After a comprehensive review of the research literature in the field of vocational education and training, Gessler and Siemer (2020) identified a lack of systematic knowledge synthesis or methodical literature reviews. The authors distinguish three purposes of methodical literature reviews: Interpretation, clarification, and aggregation. Our purpose is to aggregate ten years of research in vocational education and training. Within the aggregation category, two main types of reviews can be distinguished: Evidence Review and Scoping or Mapping Review. The review type we are using is the Scoping review. This review type is “used to map existing literature in a given field in terms of its nature, features, and volume” (Peters et al., 2015, p. 141).

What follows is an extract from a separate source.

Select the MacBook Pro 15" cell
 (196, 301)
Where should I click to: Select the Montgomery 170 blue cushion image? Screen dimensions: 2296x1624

Scoping reviews or mapping reviews are still rare in vocational education and training research, yet early systematic knowledge mapping approaches already exist: Bezerra et al. (2020) conducted a worldwide mapping of work-based learning research (period covered: all years, N=410). Very close to this Moosa and Shareefa (2020) did a mapping of the most-cited publications on workplace learning (period covered: 1970-2019, N=100). Further mapping reviews focused on digital technologies for situating vocational education and training (period covered: all years, N=17) by Dobricki et al. (2020), transversal competences (period covered: 2010-2019, N=34) by Calero López and Rodríguez-López (2020), the concept and use of microlearning in VET (period covered: 2005-2020, N=38) by Schall (2020), vocational education and training reform implementation (period covered: 1984-2017, N=177) by Caves et al. (2019), nordic research on educational and vocational guidance (period covered: 2003-2016, N=290) by Haug et al. (2019), collaborative technologies for initial vocational education (period covered: all years, N=26) by Schwendimann et al. (2018) and transfer of training (period covered: 1990-2015, N=79) by Tonhäuser & Büker (2016).

Each  mentioned mapping review captures a specific aspect of VET research with either smaller units of analysis / articles (N=17, 26, 34, 38, 79) or rather larger ones (N=100, 177, 290, 410). To date, there has been no study that has attempted to capture the entirety of the research discipline internationally. However, one national effort exists with a research approach similar to the techniques we used: Guangfen and Dongke (2017) mapped sixteen years of Chinese VET Research. Such discipline approaches necessarily leads large-scale studies with N=4,086 in the study of Guangfen and Dongke (2017) and N=5,473 in our own study.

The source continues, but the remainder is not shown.